• [TASK DIRECTIONS]: Among the entries that follow, find every line with the word "text" and copy it.

• [RECORDS FOR THE EXERCISE]:
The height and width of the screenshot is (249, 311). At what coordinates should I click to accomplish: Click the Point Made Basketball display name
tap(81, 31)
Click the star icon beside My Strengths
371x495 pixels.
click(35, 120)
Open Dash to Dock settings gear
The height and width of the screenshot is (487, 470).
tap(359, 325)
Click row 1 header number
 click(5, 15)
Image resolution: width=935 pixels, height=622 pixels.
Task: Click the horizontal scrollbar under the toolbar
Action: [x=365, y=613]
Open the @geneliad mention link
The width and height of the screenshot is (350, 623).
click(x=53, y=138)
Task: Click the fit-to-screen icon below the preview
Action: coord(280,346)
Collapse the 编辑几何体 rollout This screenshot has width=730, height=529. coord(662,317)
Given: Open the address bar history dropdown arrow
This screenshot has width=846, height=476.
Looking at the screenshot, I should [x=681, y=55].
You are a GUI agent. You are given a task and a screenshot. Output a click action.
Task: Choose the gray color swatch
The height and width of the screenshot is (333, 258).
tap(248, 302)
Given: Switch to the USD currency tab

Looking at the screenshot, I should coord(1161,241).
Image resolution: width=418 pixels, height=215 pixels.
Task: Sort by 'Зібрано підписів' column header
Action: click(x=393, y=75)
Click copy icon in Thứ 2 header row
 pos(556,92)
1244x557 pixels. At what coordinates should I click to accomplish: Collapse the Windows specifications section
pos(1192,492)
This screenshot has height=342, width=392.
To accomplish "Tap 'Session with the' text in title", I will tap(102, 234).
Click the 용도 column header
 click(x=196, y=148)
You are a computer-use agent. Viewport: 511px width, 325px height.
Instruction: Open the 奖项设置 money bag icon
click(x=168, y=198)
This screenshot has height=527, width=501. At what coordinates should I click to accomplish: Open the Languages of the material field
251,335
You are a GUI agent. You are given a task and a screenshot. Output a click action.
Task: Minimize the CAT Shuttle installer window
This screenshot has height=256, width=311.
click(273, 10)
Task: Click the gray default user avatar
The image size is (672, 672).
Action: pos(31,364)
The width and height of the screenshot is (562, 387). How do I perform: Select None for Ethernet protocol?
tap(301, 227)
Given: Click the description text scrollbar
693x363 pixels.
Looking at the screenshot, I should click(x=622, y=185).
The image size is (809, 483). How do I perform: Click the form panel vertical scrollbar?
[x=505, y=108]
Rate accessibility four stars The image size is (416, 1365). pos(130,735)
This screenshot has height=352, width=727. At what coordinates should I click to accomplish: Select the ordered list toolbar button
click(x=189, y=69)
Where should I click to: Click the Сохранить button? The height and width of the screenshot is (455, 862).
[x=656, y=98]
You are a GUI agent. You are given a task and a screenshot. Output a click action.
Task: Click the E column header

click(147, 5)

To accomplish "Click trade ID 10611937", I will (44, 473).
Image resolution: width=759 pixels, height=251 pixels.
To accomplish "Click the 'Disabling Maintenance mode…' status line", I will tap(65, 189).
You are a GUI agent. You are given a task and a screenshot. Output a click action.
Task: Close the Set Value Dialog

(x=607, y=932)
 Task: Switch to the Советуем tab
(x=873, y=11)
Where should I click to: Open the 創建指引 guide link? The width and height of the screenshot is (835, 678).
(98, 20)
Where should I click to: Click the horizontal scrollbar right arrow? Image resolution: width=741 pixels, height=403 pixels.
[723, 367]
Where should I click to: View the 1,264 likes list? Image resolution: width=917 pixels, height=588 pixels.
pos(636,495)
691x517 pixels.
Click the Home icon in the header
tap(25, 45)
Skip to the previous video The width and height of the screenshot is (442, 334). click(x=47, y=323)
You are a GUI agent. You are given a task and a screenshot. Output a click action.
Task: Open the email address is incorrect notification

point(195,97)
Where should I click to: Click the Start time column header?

• [ANSWER BELOW]:
To accomplish "Tap 'Session with the' text in title", I will tap(102, 234).
Given: Click the description text scrollbar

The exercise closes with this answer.